Adhering to some structure while at home is probably necessary to maintain good mental and physical health at this time. It’s important for adults and especially important for children, who need structure even under normal circumstances to feel a sense of order, routine and safety. Structure means establishing and sticking to a daily schedule comprised of activities that nourish mind, body and spirit. Consider the elements of a healthful routine:

  • Exercise. Maintaining an exercise regimen helps keep you physically healthy and emotionally balanced. Your favorite gym may be closed, but it’s possible to improvise a workout with items found in your home. And unlike astronaut Kelly, you can walk or jog outside — as long as you observe social distancing.
  • Job. Working from home presents its own challenges. Stick to a regular work schedule and try do your job at a time when you are feeling the most energetic and are not likely to be disturbed. Take regular breaks — get up and stretch. Dress as you would for the office (at least from the waist up). Get comfortable with the technology you use and get the best chair you can for extended sitting. Here are other tips for managing the job at home.

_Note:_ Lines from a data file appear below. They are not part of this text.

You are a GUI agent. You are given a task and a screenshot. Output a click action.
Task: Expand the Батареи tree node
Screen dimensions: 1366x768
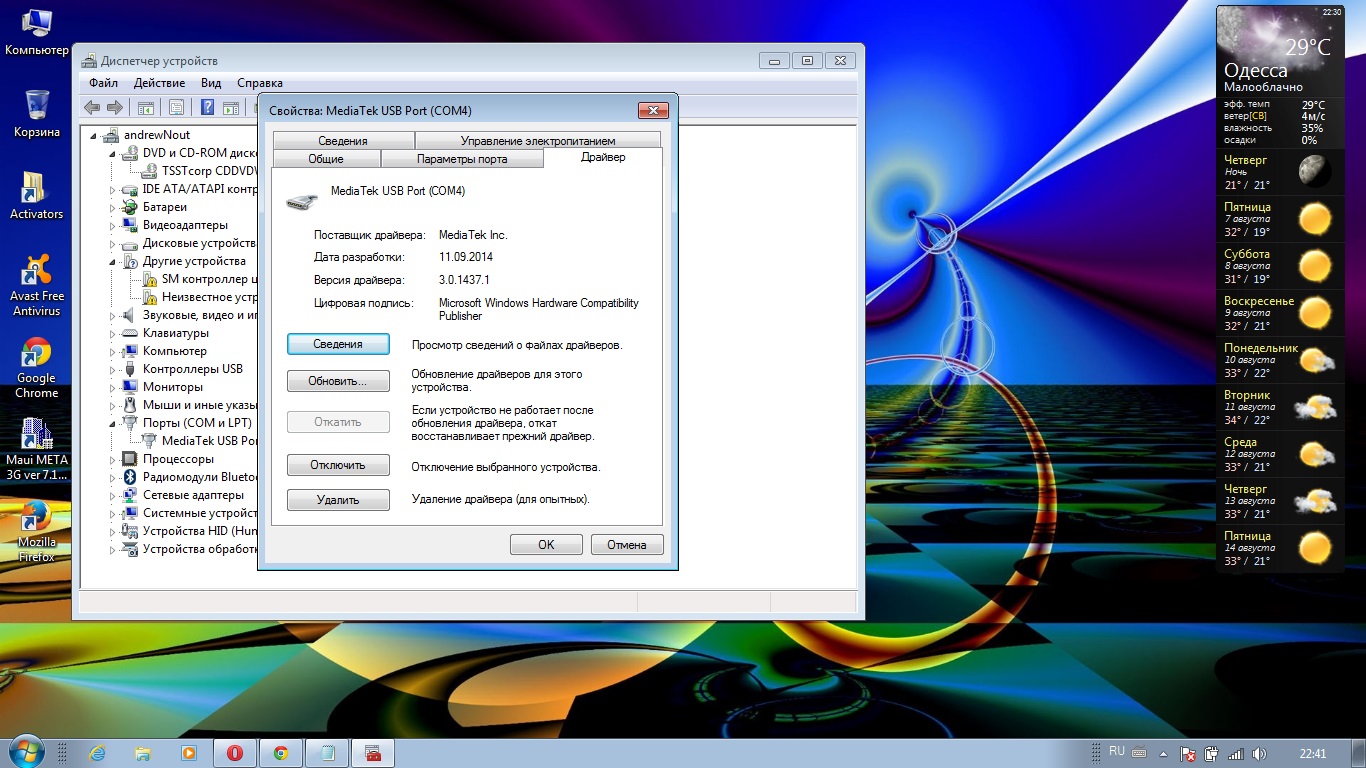(114, 207)
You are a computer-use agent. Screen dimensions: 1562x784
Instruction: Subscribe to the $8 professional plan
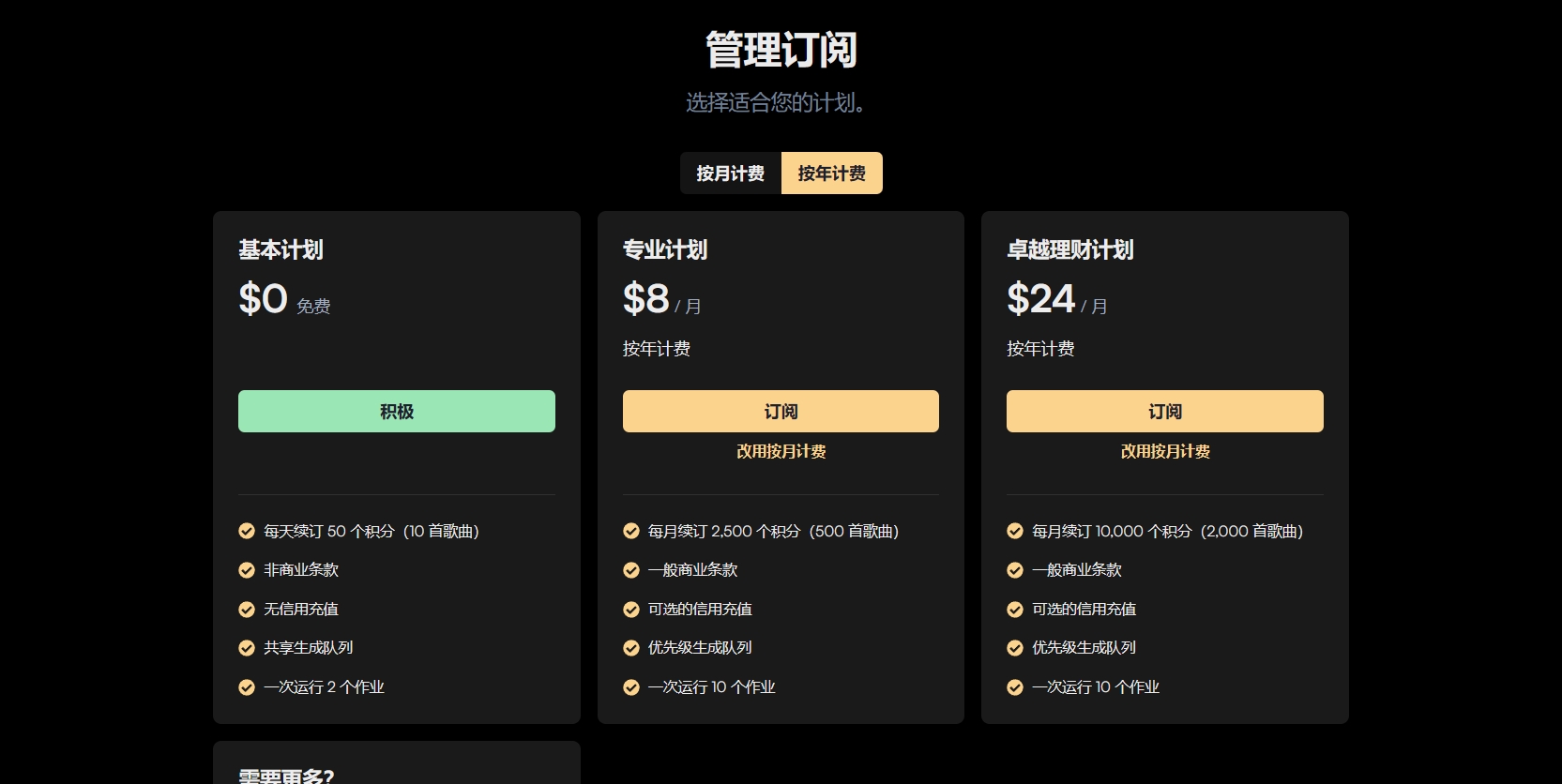[781, 412]
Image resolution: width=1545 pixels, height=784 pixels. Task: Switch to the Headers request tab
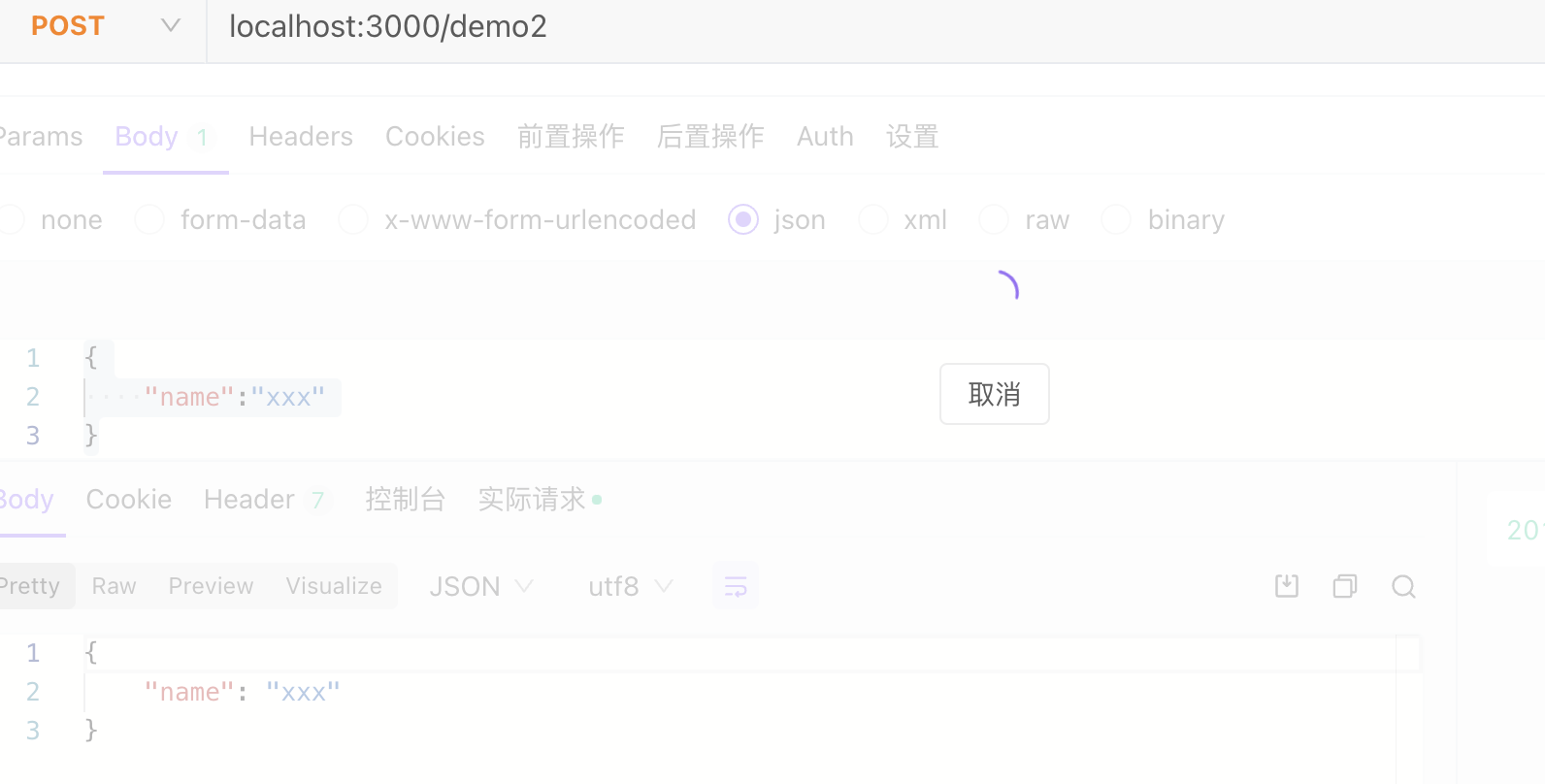click(301, 137)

  • Schoolwork. Many schools are closed for at least a month or two. Some provided children with instructional materials either on paper or online. If not, there are many educational resources available on the Web, including this list provided by National School Choice Week. Remember that  just like adults, kids need a regular schedule for doing schoolwork and taking breaks. Take time to help your children with homework.

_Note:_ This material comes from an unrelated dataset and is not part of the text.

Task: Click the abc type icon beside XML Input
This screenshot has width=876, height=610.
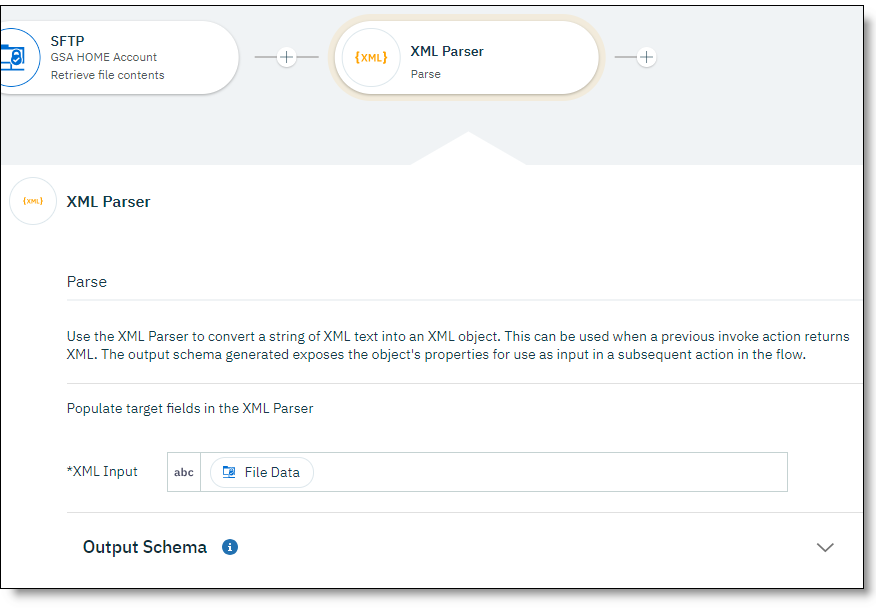Action: [x=184, y=472]
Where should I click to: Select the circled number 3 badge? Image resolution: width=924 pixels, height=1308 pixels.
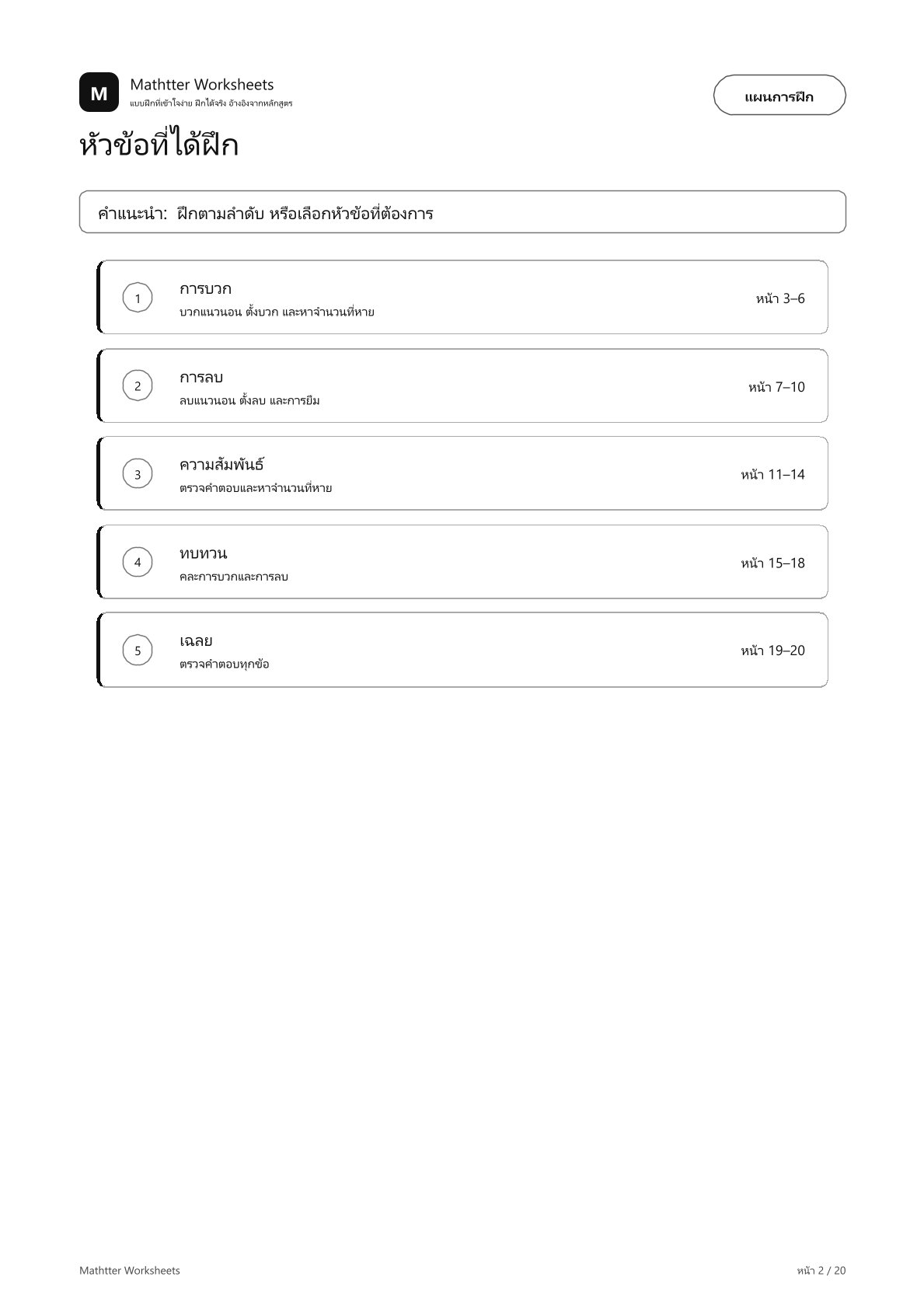click(x=138, y=474)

  • Chores. Cleaning up, doing laundry, cutting the grass — every household has regular tasks to do. Since everyone is home, it’s a good time for each household member to accept responsibility for a particular chore. See these tips for establishing a more egalitarian division of labor in your home.

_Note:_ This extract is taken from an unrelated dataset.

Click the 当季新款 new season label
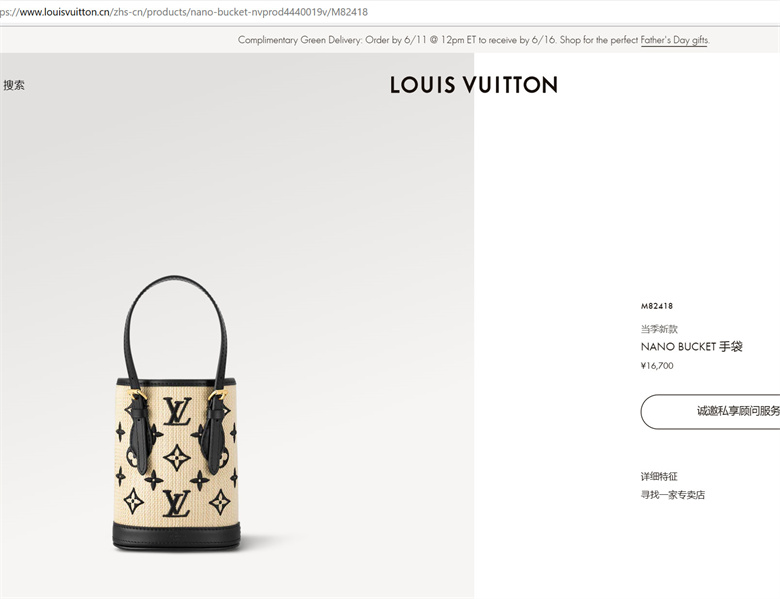The height and width of the screenshot is (599, 780). click(659, 329)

  • Fun and family time. A balanced routine includes regularly-scheduled fun activities — especially those the whole family can enjoy together. Of course there are TV programs and movies. But how about non-screen ideas? Get out the old board games, puzzles and coloring books. Read to each other. Check out these creative suggestions.
  • Food and Meals. Home isolation is a great opportunity for the whole family to sit down together for meals, especially dinner. Try to eat at regular times. And try to consume a balanced diet heavy on fresh fruits and vegetables, especially those that support the immune system. Remember to stay hydrated throughout the day.
  • Connect with family and friends. Take time to regularly check in with loved ones, especially older folks who may feel particularly isolated during the pandemic. Computer technology makes 2-way video communication easy. But if you or they aren’t tech-inclined, there’s always the old-fashioned telephone.
  • Sleep. Sufficient (but not too much) sleep is essential for physical and emotional well-being. So follow good sleep hygiene. Go to bed and wake up at the same time every day, at least on weekdays. Limit daytime naps to 30 minutes. Avoid stimulants, such as caffeine, close to bedtime. See other tips from the National Sleep Foundation.
  • Meditation. If you’re spiritually inclined (and even if you’re not), home quarantine provides the time to learn and enjoy the benefits of meditation or a mindfulness practice. There are many free online resources to help get you started. Here are just a couple: Learn To Meditate with Deepak Chopra and Mindfulness with Jon Kabat-Zinn.

No one knows for certain how long we’ll be required to shelter-in-place. It could be weeks or months. That’s all the more reason to get used to the “new normal” at home and to establish a healthy, balanced routine that serves everyone. It won’t always go smoothly. But meanwhile have some laughs with this Covid song parody.